Gauthier does lack arbitration rights and was not eligible for an offer sheet this summer, which theoretically gives Verbeek some leverage in negotiations. But playing hardball with a young star who just scored 41 goals is a dangerous game, especially for a front office that has already watched other promising players leave or be traded away. Verbeek traded for Gauthier specifically because he saw him as the pure goal scorer this franchise needed. Walking into those negotiations with a lowball offer could poison the relationship before it truly begins.
The math is unforgiving. If the Ducks sign Gauthier to anything close to his reported asking price, they will need to shed significant salary through trades. Frank Vatrano, who dealt with injuries and healthy scratches last season, carries a $4.57 million cap hit and would be the most logical trade candidate. But finding a willing partner to absorb that contract, along with its deferred salary obligations, is far from guaranteed.
Chris Kreider ($6.5 million) and Alex Killorn ($6.25 million) are other veterans whose salaries could theoretically free up space, but both carry 15-team no-trade clauses that severely limit Verbeek's options. A.J. Greer's $4.25 million average annual value is also starting to look like a burden on a roster that needs every dollar it can find.
The Ducks will get some temporary relief by placing the injured Troy Terry on long-term injured reserve to start the season, but that is a band-aid solution at best. Terry is expected to return in December, at which point Anaheim would need to be cap compliant with his salary back on the books. That means any trades to create space for Gauthier cannot be deferred. They need to happen before the season begins.
There is also the matter of ownership's willingness to absorb the financial shock. Between the Carlsson contract's signing bonuses, which reportedly exceed $38 million in the first 12 months alone, and whatever structure a Gauthier deal would carry, the Ducks could be asking their ownership group to commit close to $100 million in up-front cash in a single year. Wealthy owners do not typically write checks of that magnitude without assurances that the on-ice product will justify the investment, and a team that finished with a minus-14 goal differential last season does not exactly scream championship contender.

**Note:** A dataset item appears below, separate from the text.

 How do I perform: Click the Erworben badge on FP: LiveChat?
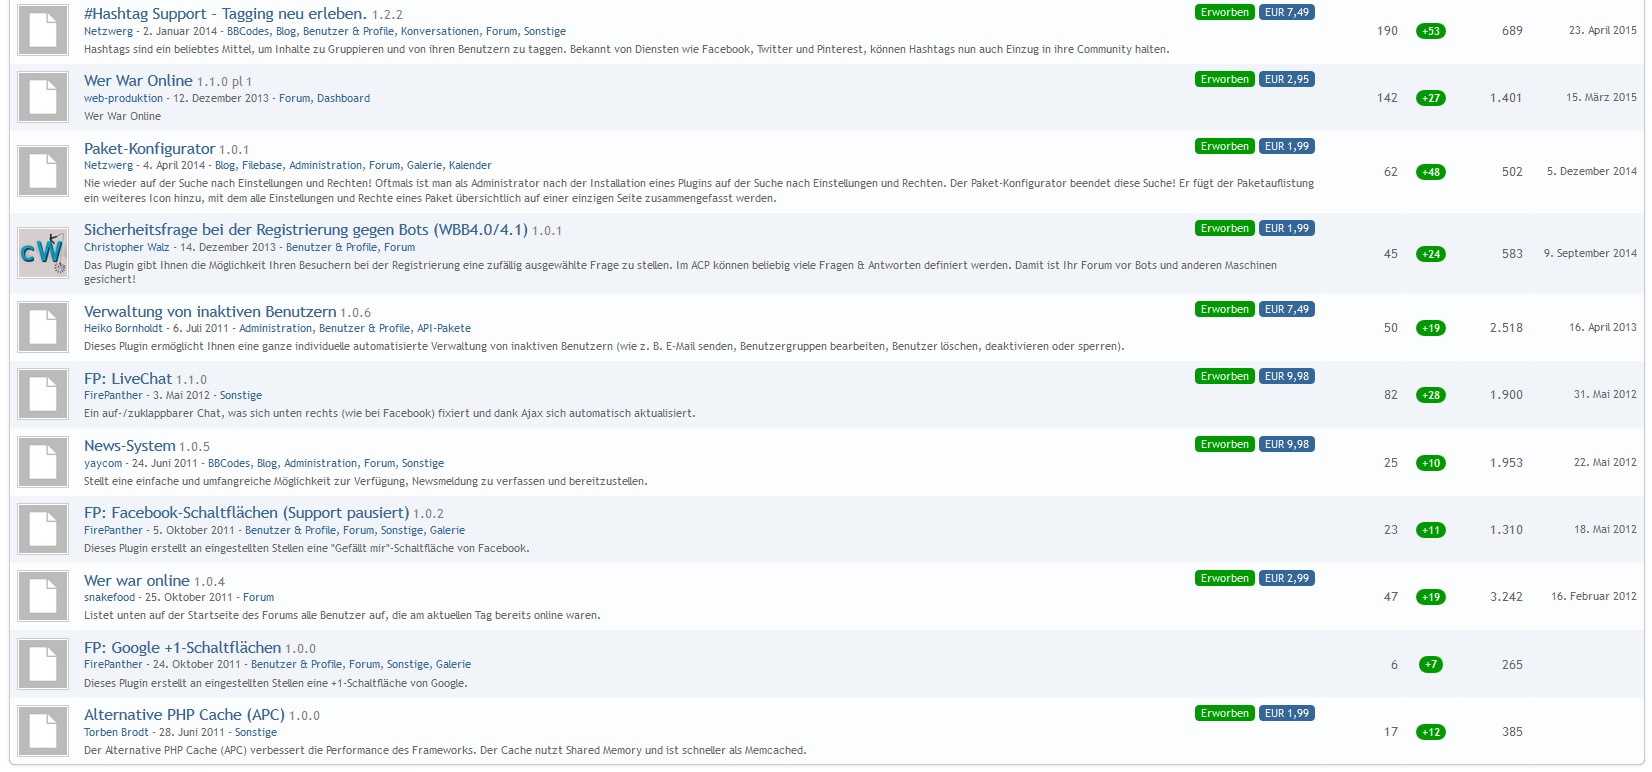1224,377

Critics have pointed to Verbeek's decision not to negotiate extensions with his restricted free agents during the regular season as a contributing factor. The thinking was that contract talks would be a distraction while the Ducks were focused on ending their seven-year playoff drought. That strategy may have been well-intentioned, but it left the organization exposed to exactly the kind of market disruption that the Carlsson offer sheet created. Had Verbeek locked up even one of his core players a year earlier, the salary structure might have been set on his terms rather than dictated by outside forces.
The Ducks built this roster to score first and worry about defense later, finishing the season with 273 goals for and 287 against. Committing massive long-term dollars to both Carlsson and Gauthier would lock in that offensive identity for years while leaving precious little flexibility to address the defensive shortcomings that have held this team back. Verbeek now faces what may be the defining challenge of his tenure in Anaheim: find a way to keep his core together without gutting the roster around them, or accept that the rebuild he so carefully orchestrated may need to be partially dismantled before it ever reaches its full potential.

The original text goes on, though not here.